|Group:||Group II (ssDNA)|
Bocavirus is a genus in the family Parvoviridae, subfamily Parvovirinae.
The type species is Bovine parvovirus.
Bocaviruses were first described in animals in the early 1960s.
Like the other members of this family, bocaviruses have two open reading frames - ORF1 and 2. Unique among parvoviruses, the bocaviruses contain a third open reading frame between non-structural and structural coding regions. This gene encodes a highly phosphorylated nonstructural protein (NP1) whose function is not yet understood.
ORF1 is a nonstructural protein that is involved in the viral genome replication. ORF2 encodes the two capsid proteins - VP1 and VP2.
The ICTV criteria for classification of bocaviruses require that
- members of each species are probably antigenically distinct
- natural infection is confined to a single host species
- species are defined as <95% homologous in nonstructural gene DNA sequence
Bovine bocaviruses utilise endocytosis in clathrin-coated vesicles to enter cells; they are dependent upon acidification, and appear to be associated with actin and microtubule dependency.
An additional protein has been discovered in Canine minute virus. The viral NP1 is required for the read through of an internal polyadenylation site.
These viruses generally infect the gastrointestinal and respiratory tracts.

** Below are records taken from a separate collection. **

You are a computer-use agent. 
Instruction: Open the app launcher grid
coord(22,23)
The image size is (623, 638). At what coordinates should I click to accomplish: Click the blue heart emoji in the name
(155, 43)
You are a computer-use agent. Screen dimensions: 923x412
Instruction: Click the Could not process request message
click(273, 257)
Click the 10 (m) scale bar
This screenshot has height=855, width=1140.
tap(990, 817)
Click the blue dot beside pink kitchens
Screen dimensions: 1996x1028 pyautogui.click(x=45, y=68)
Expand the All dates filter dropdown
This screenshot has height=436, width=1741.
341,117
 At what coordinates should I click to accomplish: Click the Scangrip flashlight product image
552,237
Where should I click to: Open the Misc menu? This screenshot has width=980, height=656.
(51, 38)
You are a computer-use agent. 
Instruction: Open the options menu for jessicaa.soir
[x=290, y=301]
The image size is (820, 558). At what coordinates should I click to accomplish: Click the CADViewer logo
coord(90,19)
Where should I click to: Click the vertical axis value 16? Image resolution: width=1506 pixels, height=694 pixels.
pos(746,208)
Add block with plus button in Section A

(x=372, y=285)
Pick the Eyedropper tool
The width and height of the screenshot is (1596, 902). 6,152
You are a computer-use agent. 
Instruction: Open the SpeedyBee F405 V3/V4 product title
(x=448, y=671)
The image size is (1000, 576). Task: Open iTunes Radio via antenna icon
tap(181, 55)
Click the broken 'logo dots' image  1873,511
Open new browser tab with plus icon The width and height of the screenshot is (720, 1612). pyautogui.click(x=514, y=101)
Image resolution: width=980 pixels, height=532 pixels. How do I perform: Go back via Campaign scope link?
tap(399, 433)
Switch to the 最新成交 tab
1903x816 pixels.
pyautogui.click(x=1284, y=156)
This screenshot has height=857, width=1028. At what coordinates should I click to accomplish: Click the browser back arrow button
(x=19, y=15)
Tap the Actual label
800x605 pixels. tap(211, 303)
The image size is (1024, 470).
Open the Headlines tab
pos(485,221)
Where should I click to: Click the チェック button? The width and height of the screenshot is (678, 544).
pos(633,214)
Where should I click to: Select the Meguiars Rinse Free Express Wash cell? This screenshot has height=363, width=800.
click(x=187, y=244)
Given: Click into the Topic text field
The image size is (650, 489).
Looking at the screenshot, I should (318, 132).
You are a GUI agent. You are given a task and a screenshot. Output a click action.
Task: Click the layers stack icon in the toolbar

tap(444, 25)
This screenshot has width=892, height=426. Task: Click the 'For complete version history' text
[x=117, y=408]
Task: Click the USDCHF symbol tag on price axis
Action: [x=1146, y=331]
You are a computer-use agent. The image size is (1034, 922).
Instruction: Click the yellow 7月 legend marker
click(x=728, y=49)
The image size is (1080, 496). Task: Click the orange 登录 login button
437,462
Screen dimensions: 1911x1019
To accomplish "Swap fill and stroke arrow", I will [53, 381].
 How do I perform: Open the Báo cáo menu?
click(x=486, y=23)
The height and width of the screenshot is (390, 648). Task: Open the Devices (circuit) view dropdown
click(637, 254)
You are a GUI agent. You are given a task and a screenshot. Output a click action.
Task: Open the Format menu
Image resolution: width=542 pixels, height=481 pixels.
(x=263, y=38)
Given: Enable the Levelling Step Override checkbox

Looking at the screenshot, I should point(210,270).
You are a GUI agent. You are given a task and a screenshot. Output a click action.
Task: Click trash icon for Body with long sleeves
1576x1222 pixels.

Some may cross the placenta and cause congenital infection of the fetus.
Canine minute virus, first isolated in 1967 and associated with disease in 1970, causes respiratory disease with breathing difficulty and enteritis with severe diarrhoea, spontaneous abortion of fetuses, and death of newborn puppies.
Bocaviruses have been isolated from human colon and lung cancers. The clinical importance of this finding - if any - remains to be seen.
The incidence of bocavirus in patients with cancer is higher than that of health controls.
Like other parvoviruses, bocavirus has an icosohedral structure. The capsid is composed of 60 copies of up to six types of capsid proteins (called VP1 through to VP6) which share a common C-terminal region. The structure of a capsid composed only of VP2 protein was worked out with electron microscopy.